What Martech Created
To understand why AdWaste became a $500 billion plague, we need to look not at Google or Meta but at the failings of Martech itself. The uncomfortable truth is simple: customers weren’t stolen by Adtech—they were abandoned by Martech.
The Mirage of Personalisation
Martech promised one-to-one experiences. The reality? Most platforms still deliver eight or ten crude segments for millions of customers. “Women 25–34” or “loyal high-spenders” isn’t personalisation—it’s stereotyping at scale.

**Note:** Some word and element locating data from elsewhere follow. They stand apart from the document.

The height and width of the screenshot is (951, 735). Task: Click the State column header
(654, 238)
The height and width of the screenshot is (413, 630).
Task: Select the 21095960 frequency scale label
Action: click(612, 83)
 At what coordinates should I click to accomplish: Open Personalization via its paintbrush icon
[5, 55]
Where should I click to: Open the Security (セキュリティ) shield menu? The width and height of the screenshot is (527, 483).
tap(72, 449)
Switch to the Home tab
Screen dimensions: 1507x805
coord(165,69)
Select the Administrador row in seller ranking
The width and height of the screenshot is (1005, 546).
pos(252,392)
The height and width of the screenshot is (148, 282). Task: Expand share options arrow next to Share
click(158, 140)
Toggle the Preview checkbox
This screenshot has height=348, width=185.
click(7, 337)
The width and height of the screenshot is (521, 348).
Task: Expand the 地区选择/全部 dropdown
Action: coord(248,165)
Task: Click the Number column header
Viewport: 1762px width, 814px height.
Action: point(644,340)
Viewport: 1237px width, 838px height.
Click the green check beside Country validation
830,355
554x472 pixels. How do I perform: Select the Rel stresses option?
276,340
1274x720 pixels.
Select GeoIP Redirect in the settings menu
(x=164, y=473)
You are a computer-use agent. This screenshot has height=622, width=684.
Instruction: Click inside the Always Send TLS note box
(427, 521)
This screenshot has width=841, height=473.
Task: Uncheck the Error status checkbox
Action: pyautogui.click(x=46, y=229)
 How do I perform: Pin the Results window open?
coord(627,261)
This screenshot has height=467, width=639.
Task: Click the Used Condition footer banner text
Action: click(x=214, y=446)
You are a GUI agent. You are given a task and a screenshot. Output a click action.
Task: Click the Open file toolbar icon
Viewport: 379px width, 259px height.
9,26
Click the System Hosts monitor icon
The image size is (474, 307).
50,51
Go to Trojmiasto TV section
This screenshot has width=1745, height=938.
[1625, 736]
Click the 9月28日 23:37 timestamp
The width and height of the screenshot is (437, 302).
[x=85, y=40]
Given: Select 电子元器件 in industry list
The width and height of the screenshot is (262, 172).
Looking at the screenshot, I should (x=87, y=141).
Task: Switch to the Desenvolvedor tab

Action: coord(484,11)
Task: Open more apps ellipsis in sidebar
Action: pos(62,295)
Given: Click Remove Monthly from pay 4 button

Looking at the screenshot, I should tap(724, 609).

Consider the BRTN framework that reveals the true customer distribution: 20% Best customers generate 60% of revenue, 40% Rest customers contribute 30%, and 40% Test customers (dormant or churned) account for just 10%. Yet Martech treats them all with the same blunt instruments. For the Best customers, these campaigns may still convert—they’d likely buy anyway. But for the silent majority—the Rest and Test customers who make up 80% of databases—this broad-brush approach feels irrelevant. They disengage, drift away, and eventually vanish into “One and Done”.
Focus on the Easy Wins
Platforms and marketers alike doubled down on what was easiest: talking to customers who would likely buy anyway. Best customers get the best campaigns because they make the numbers look good. It’s the marketing equivalent of fishing in a stocked pond—impressive catches, but not sustainable growth.
But ignoring the Rest meant ignoring tomorrow’s revenue. The “missing middle”—those who bought once or twice but never returned—became a lost generation of customers. For every brand, this group is the single largest profit leak. And it’s not just lost revenue; it’s the trigger for the reacquisition spiral. When a Rest customer becomes a Test customer (dormant), the only path back is through expensive ads.
Complexity Masquerading as Capability
Another promise Martech made was simplicity. In practice, platforms became so bloated that 60–70% of features go unused. Dashboards multiply, journeys fragment, integrations break, and marketers need armies of specialists just to run basic campaigns. The average enterprise uses tens of marketing tools, yet customer engagement keeps declining.
Faced with this complexity, many brands default to the easy alternative: handing more budget to Google and Meta for quick traffic fixes. When retention tools become too difficult to use, acquisition platforms win by default. Facebook’s ad manager, for all its flaws, at least delivers predictable results with minimal expertise required.
Input Pricing, Zero Accountability
Perhaps the most damaging flaw is how Martech charges. Vendors bill by inputs—emails sent, monthly active users, API calls made—not by outcomes. This model rewards volume, not value. The incentive is to send more campaigns, not to create more conversions.
This creates a perverse dynamic: Martech profits whether retention works or not. Send a million emails that everyone ignores? That’s revenue for the platform. Meanwhile, brands are flooded with vanity metrics—open rates, click rates, engagement scores—that mask the fundamental failure: customers are leaving.
The AdWaste Equation
Put these failures together and the equation becomes inevitable:
- Failed personalisation → 80% of customers ignored
- Focus on Best → Rest and Test abandoned (the 80% who need nurturing)
- Complexity → 60–70% features unused, adoption stalled
- Input pricing → volume without value, no accountability
The outcome is systematically lost customers. And every lost customer is worth their weight in gold to Google and Meta, who happily sell them back through search and social ads at 5–7x the cost of retention. This is why 70% of marketing budgets now flow to reacquisition. Not because Adtech outsmarted Martech, but because Martech left the door wide open.
The Double Taxation of Failure
Think about the economics: every retention failure isn’t just lost revenue, it’s double taxation. First, brands lose the customer’s lifetime value—all their future purchases vanish. Then brands pay again—often more than the original customer acquisition cost—to bring the lost customers back through ads. Because if they don’t, their competitors will. Either way, the profit vanishes into what becomes a permanent leak in the brand’s P&L.
A typical D2C brand with 100,000 customers faces this reality: 20,000 Best customers keep buying, 40,000 Rest customers are slowly disengaging, and 40,000 Test customers are already gone. Martech focuses on the 20,000. Adtech profits from the 80,000. It’s a perfect parasitic relationship—Martech’s neglect becomes Adtech’s nourishment. And the brand bleeds money trying to refill a bucket that Martech keeps emptying.
Martech didn’t just fail to keep customers; it created the very conditions that allowed AdWaste to thrive. By ignoring the missing middle, focusing on features and delinking itself from RoI, hiding behind complexity, and rewarding inputs instead of outcomes, Martech effectively became Adtech’s greatest ally. [It is like in politics where a weak Opposition leader becomes the best friend of the ruling party.]
The result? A half-trillion-dollar tax on growth, paid willingly by brands desperate to win back the very customers they already had. And Martech, the supposed solution, was the cause all along.